Written exercise = Return each line from the rows below that contains the word "revolutionise".

┏━━

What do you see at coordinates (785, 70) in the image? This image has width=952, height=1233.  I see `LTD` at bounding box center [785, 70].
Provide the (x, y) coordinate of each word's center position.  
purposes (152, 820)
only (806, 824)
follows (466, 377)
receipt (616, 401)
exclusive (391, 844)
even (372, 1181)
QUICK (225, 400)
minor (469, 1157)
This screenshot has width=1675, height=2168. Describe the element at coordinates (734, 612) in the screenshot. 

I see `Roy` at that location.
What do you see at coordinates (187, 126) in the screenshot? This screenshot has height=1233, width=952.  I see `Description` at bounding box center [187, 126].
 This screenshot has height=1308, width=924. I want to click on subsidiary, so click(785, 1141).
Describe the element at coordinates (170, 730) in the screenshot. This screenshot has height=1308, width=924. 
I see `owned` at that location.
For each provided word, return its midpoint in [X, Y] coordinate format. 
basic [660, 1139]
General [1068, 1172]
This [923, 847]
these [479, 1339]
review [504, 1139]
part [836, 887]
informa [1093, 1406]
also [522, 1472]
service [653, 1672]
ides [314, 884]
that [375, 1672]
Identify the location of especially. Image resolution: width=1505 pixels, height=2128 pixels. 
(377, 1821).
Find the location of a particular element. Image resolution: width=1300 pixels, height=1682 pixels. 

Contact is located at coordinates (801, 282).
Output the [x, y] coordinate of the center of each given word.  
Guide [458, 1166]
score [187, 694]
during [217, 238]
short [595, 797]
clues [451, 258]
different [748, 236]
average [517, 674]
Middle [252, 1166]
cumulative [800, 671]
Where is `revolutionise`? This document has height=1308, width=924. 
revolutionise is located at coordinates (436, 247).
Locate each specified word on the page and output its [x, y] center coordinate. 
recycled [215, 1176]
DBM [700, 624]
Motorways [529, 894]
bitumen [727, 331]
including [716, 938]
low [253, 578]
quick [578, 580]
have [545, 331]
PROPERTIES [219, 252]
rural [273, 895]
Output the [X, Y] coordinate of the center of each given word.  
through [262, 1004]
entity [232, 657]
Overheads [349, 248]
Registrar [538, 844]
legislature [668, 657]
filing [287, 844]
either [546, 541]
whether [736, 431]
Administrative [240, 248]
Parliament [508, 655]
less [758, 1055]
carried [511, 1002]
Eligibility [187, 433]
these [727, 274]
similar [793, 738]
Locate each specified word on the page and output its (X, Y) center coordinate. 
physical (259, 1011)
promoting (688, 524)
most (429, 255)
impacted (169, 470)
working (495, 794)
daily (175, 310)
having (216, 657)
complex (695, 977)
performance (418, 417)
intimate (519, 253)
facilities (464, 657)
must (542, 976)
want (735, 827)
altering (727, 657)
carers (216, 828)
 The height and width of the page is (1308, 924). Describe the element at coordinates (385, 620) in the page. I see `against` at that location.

┗━━

Result of the task =
Where is `revolutionise`? This document has height=1308, width=924. 
revolutionise is located at coordinates (436, 247).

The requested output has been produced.